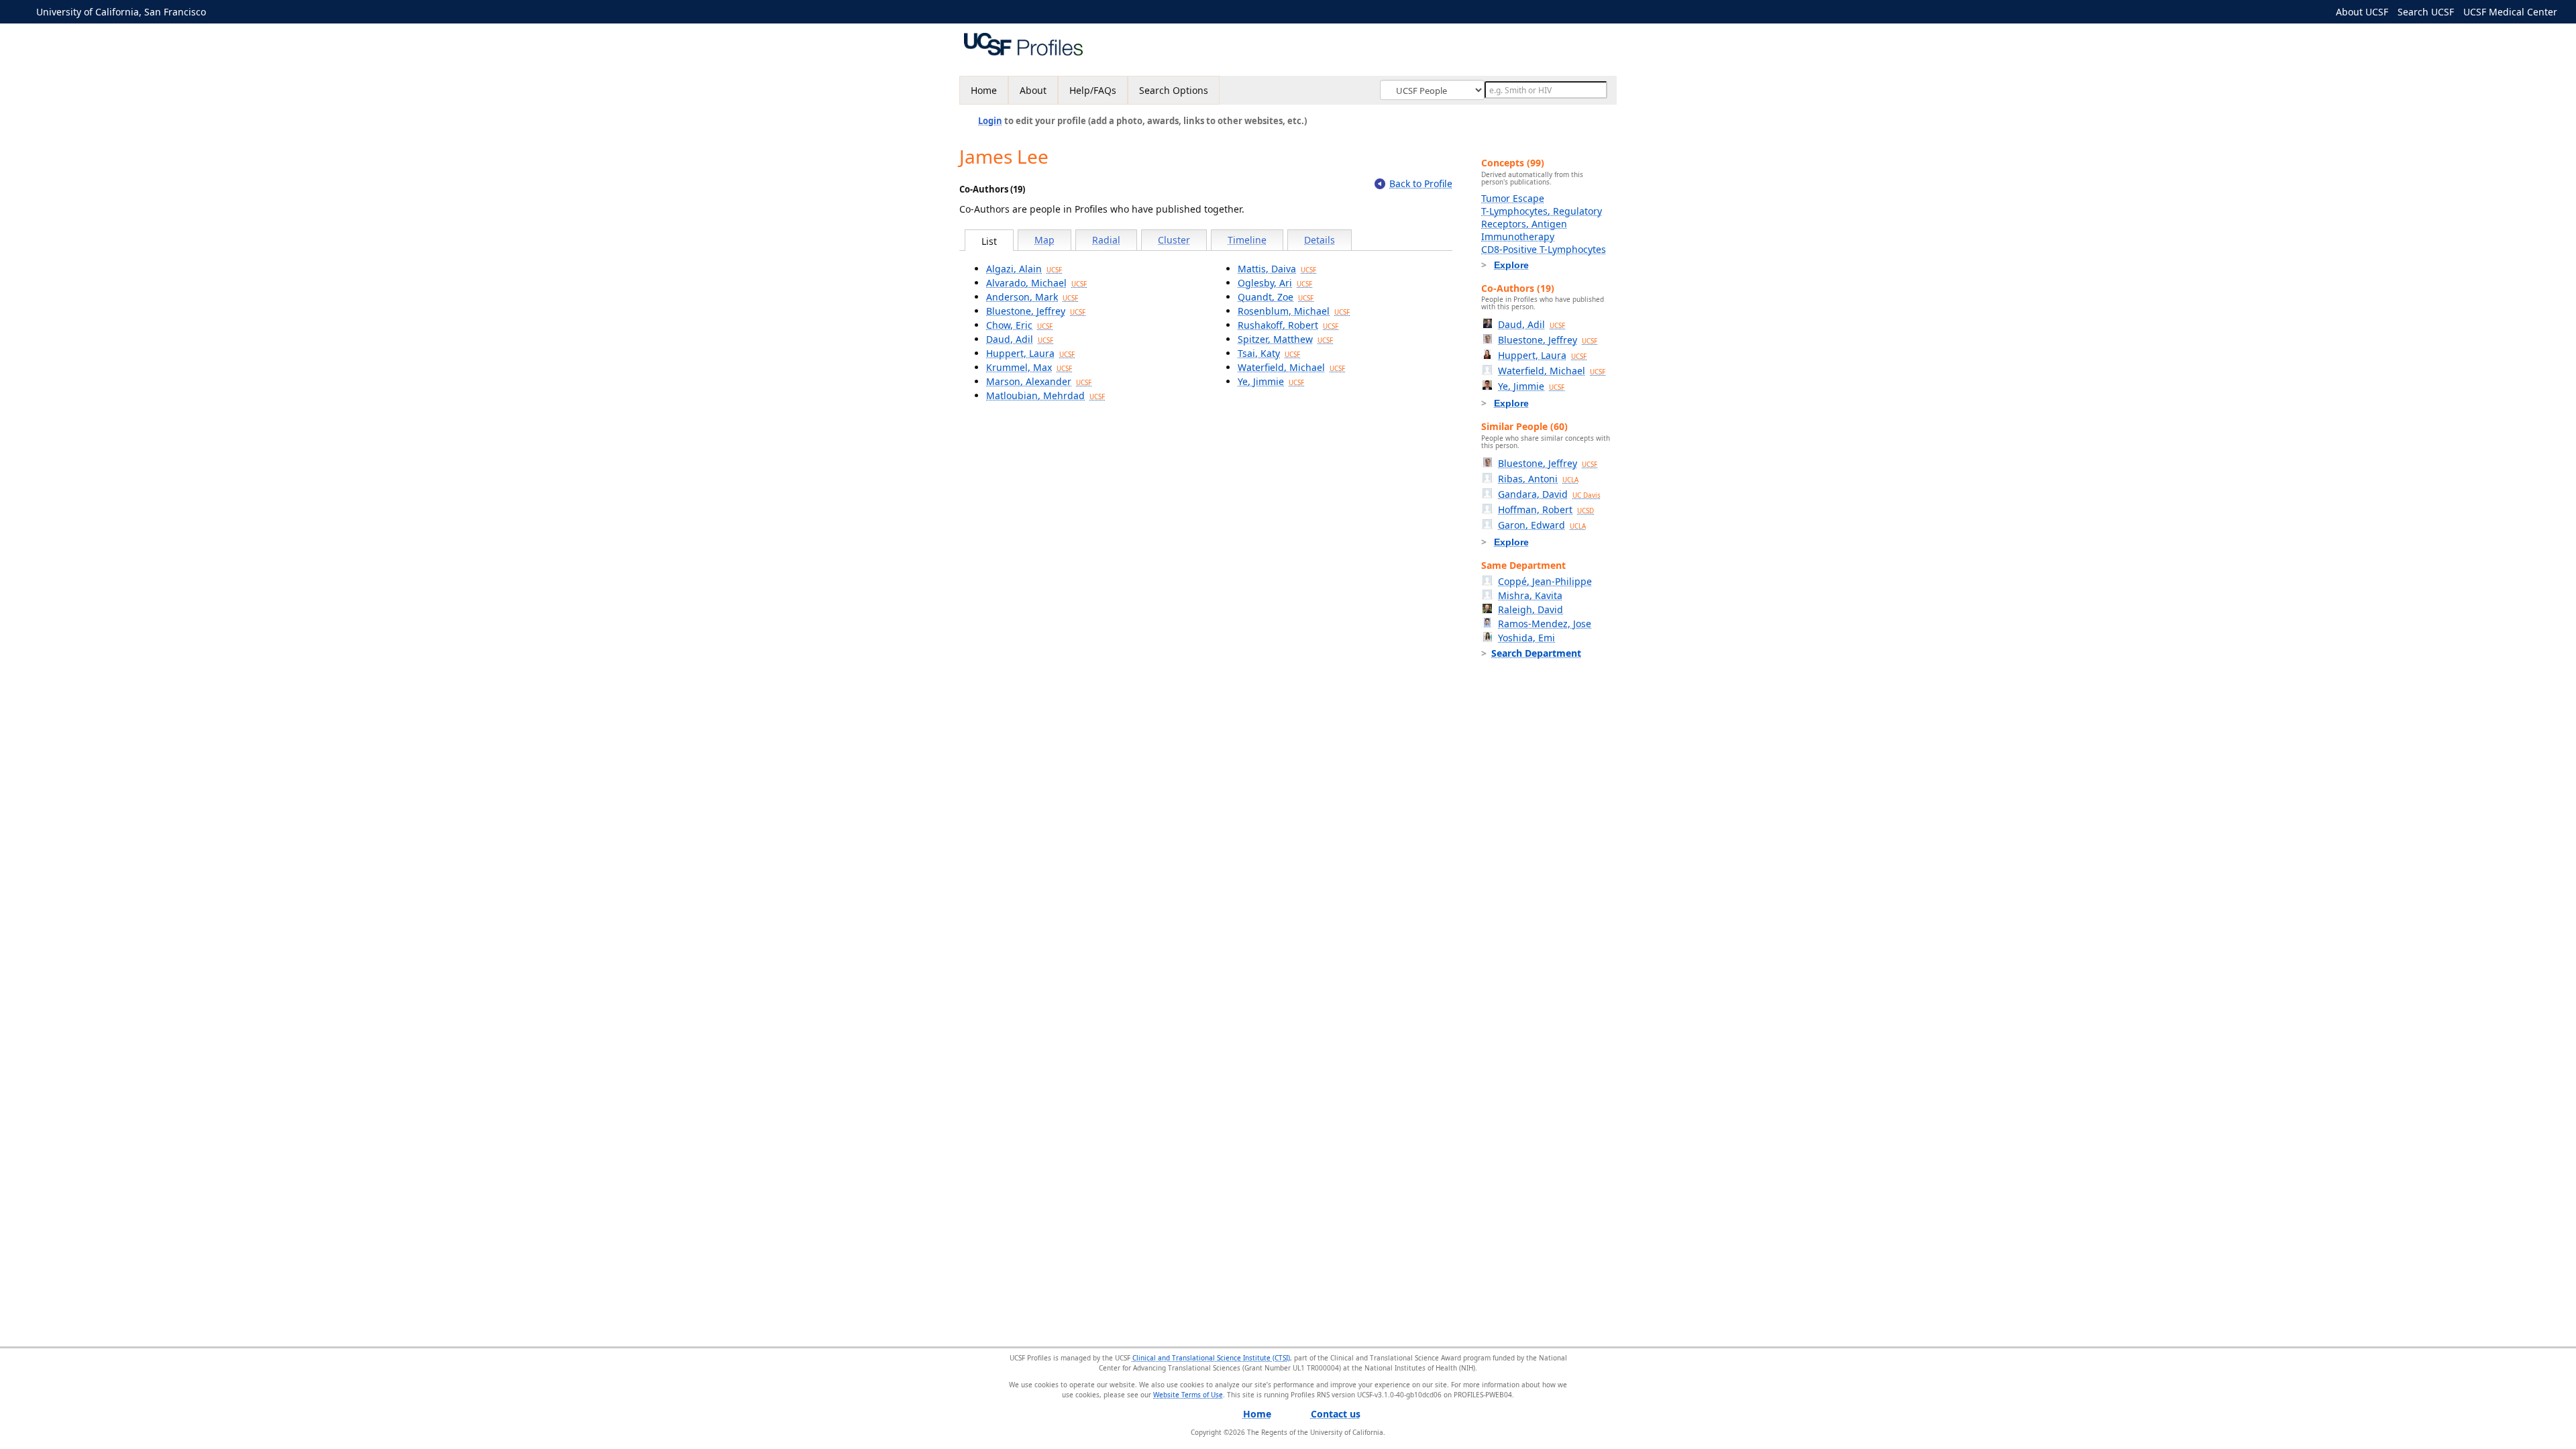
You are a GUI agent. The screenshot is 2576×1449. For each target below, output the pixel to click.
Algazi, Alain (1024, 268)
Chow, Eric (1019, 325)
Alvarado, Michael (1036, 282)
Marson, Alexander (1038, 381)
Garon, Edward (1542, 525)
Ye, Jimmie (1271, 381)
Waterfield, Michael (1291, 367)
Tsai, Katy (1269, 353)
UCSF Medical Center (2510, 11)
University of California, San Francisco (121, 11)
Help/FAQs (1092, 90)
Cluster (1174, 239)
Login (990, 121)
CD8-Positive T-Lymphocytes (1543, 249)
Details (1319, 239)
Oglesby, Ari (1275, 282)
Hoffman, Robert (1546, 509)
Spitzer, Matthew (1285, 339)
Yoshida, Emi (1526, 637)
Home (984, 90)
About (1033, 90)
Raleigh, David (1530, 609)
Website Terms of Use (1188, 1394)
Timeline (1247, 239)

════════════════

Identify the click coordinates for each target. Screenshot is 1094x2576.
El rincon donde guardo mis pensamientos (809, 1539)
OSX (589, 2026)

════════════════

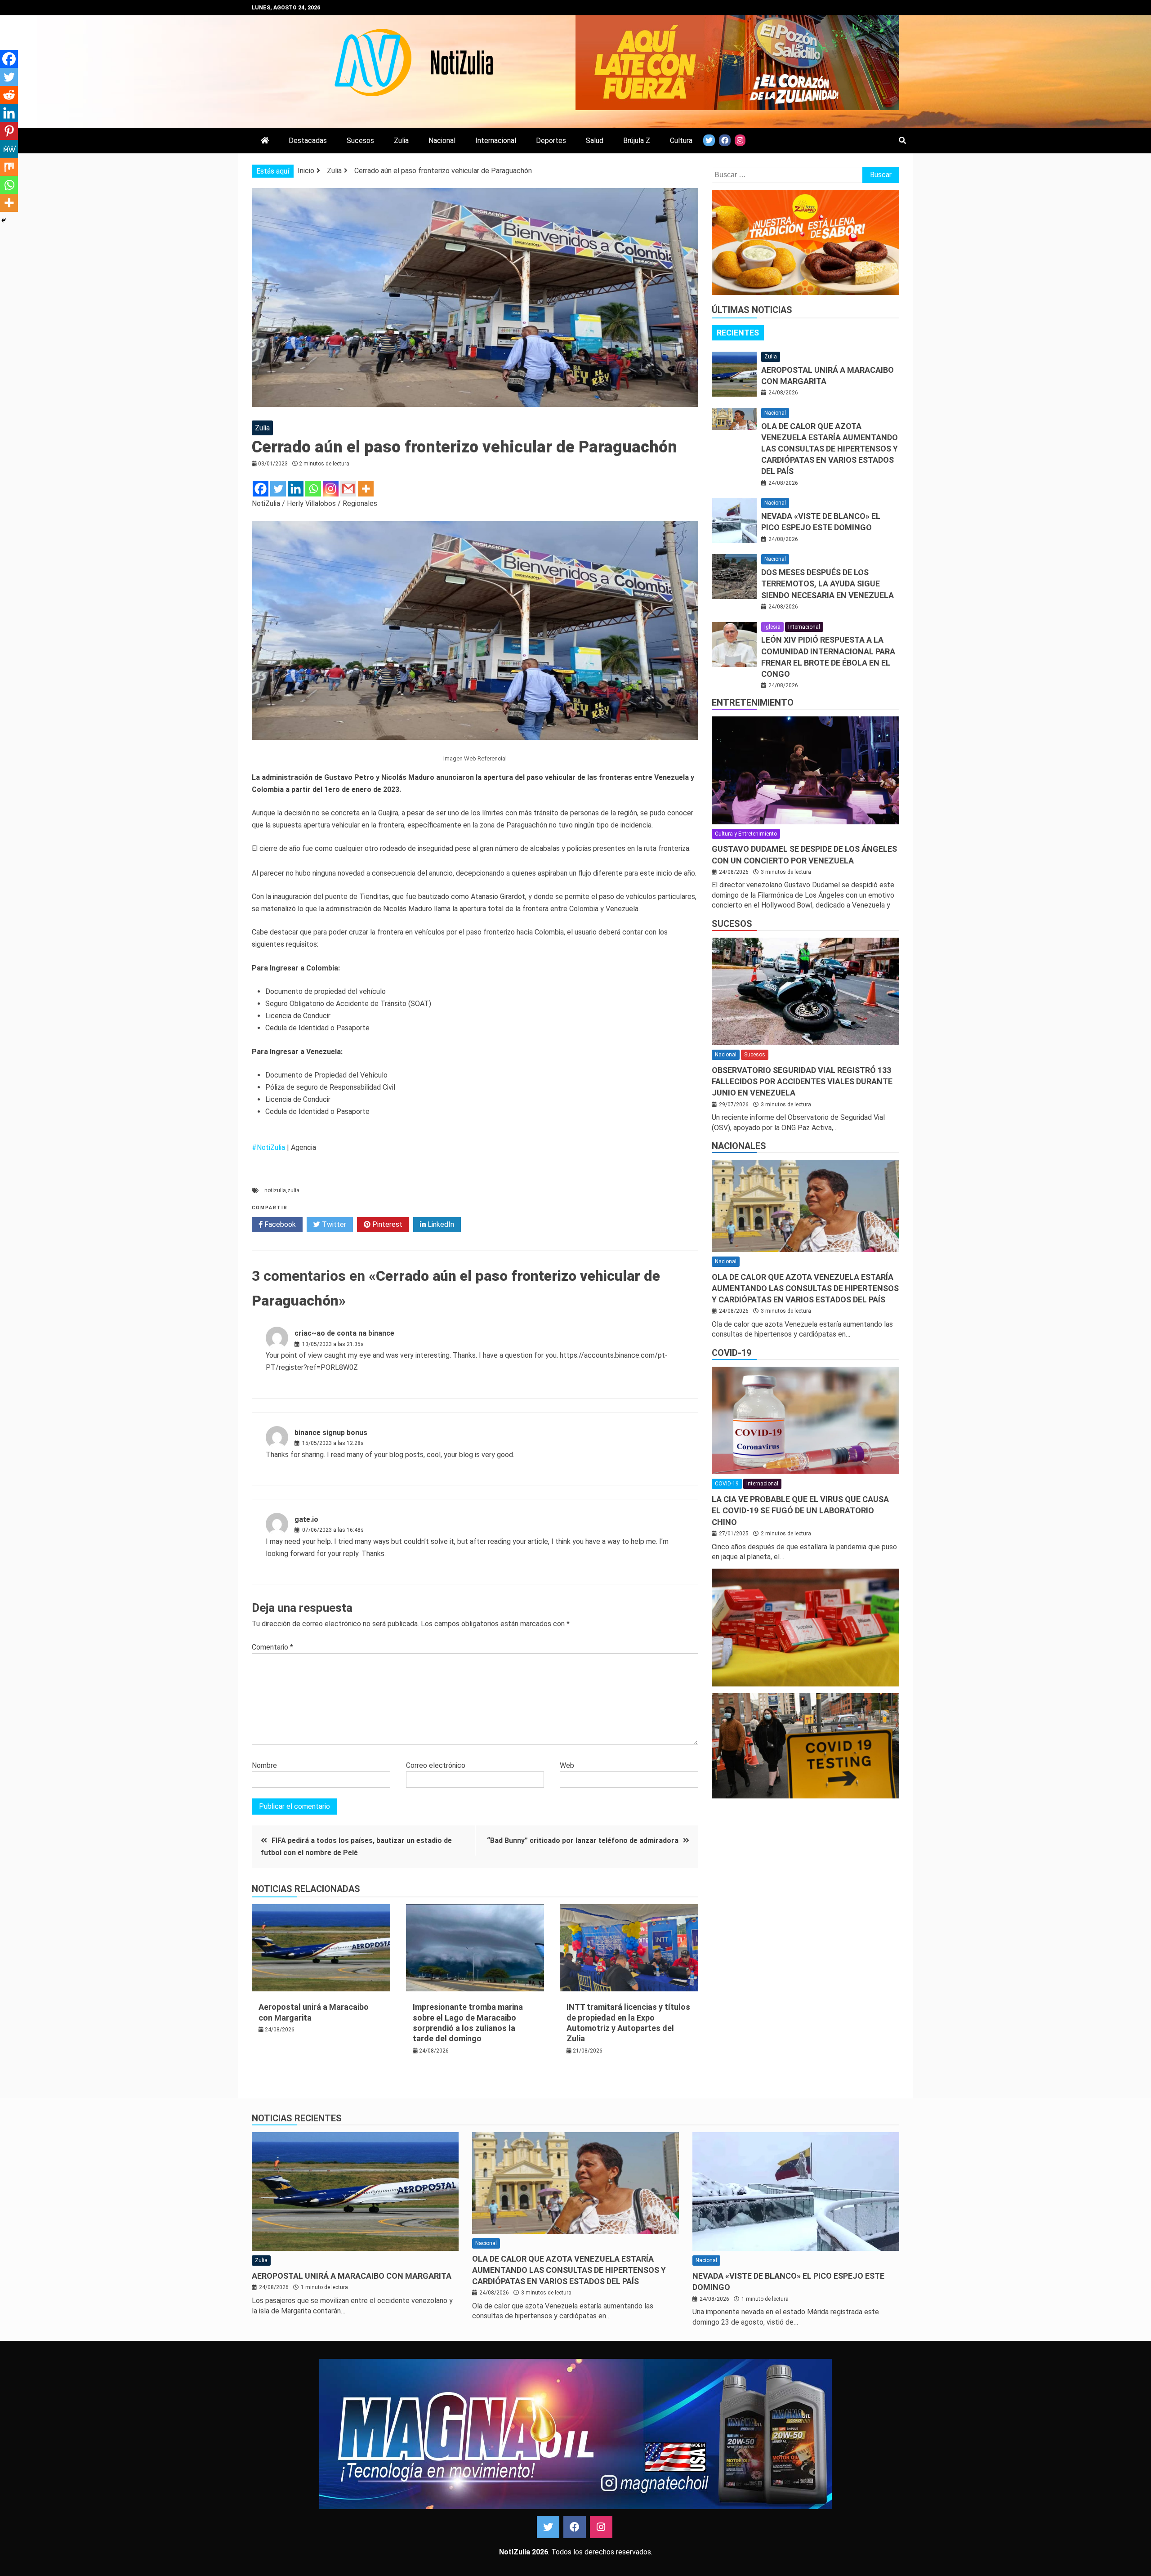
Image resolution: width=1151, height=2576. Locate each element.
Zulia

════════════════

__ABOUT THIS TASK__:
If a line in the records above has the word "click", copy it.

__SOLUTION TO THIS TASK__:
You are a GUI agent. The screenshot is 2576×1449. For each target below, output the pixel to click.
Identify the click coordinates for each target. Screenshot is 1094x2576.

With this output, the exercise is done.